KEYENCE KV-8000のデータをPythonで収集し、Googleスプレッドシートに自動記録する
製造現場のDXにおいて、「PLCのデータをいかに手軽に、かつ安価に収集するか」は非常に重要な課題です。今回は、KEYENCEのPLC KV-8000 と大容量ネットワークユニット KV-XLE02 を使用し、Pythonを介してGoogleスプレッドシートへリアルタイムにロギングするシステムを構築しました。
1. ネットワークとユニットの構成
今回はKV-XLE02の PORT2 をデータ収集専用ポートとして使用しました。制御系(PORT1)と情報系(PORT2)を物理的に分けることで、制御通信に負荷をかけない安定した収集が可能です。
PLC側の設定(KV STUDIO)
- IPアドレス:
192.168.1.10 - サブネットマスク:
255.255.255.0 - MCプロトコル/SLMP通信: 有効
- ポート番号(TCP):
5000 - 交信コード: バイナリ
PC側の設定
- IPアドレス:
192.168.1.100(PLCと同じセグメントに設定) - サブネットマスク:
255.255.255.0
2. クラウド側(Googleスプレッドシート)の準備
データの受け皿としてGoogleスプレッドシートを使用します。Google Apps Script(GAS)をWebアプリとして公開し、Pythonからのデータを受け取る「API」を作成します。
GASコード
スプレッドシートの「拡張機能」→「Apps Script」に以下のコードを実装します。
JavaScript
function doPost(e) {
var sheet = SpreadsheetApp.getActiveSpreadsheet().getActiveSheet();
var jsonData = JSON.parse(e.postData.contents);
var rowData = [jsonData.timestamp].concat(jsonData.values);
sheet.appendRow(rowData);
return ContentService.createTextOutput("Success");
}
※デプロイ設定:実行ユーザーは「自分」、アクセス権は「全員」で公開し、ウェブアプリURLを取得します。
3. Python環境の構築
PC側に必要なライブラリをインストールします。MCプロトコル通信用と、クラウド送信用の2つを使用します。
PowerShell
pip install pymcprotocol requests
4. 実装コード
PLCからDM(データメモリ)0~10を取得し、1分ごとにGoogleドライブへ送信するメインスクリプトです。
Python
import pymcprotocol
import time
import requests
from datetime import datetime
# 設定
PLC_IP = '192.168.1.10'
PLC_PORT = 5000
GAS_URL = 'https://script.google.com/macros/s/YOUR_URL/exec'
def main():
while True:
now = datetime.now().strftime("%Y-%m-%d %H:%M:%S")
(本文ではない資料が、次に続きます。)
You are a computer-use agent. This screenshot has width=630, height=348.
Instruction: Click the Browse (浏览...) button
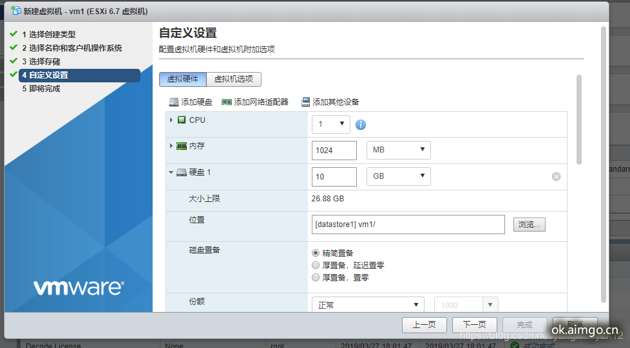pos(530,224)
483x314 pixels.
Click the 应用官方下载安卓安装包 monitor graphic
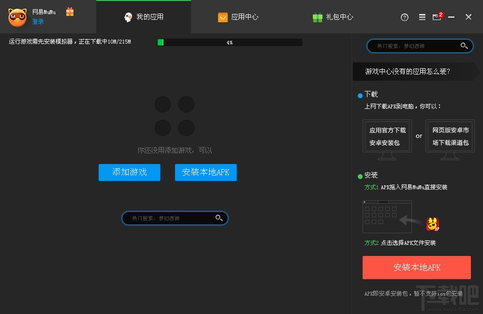click(387, 136)
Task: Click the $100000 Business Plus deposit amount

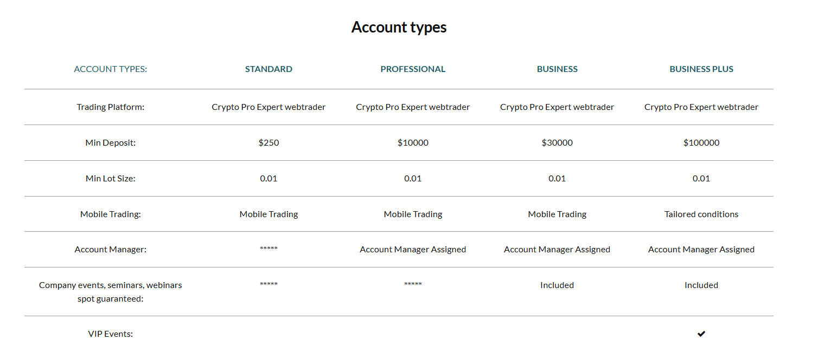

mc = pymcprotocol.Type3E()
mc.setaccessopt(commtype="binary")
try:
mc.connect(PLC_IP, PLC_PORT)
# DM0~DM10(11点)を読み出し
data = mc.batchread_wordunits(headdevice="D0", readsize=11)
# スプレッドシートへ送信
payload = {"timestamp": now, "values": data}
requests.post(GAS_URL, json=payload)
print(f"[{now}] 記録成功: {data}")
except Exception as e:
print(f"エラー: {e}")
finally:
mc.close()
time.sleep(60) # 1分待機
if __name__ == "__main__":
main()
5. 運用と成果
このシステムを稼働させることで、以下のメリットが得られます。
- リアルタイムな遠隔監視: 工場に行かなくても、スマホやPCからGoogleスプレッドシートを開くだけで稼働状況が確認可能。
- 拡張性: Pythonを使用しているため、将来的にデータベース保存やAIによる異常検知への発展も容易。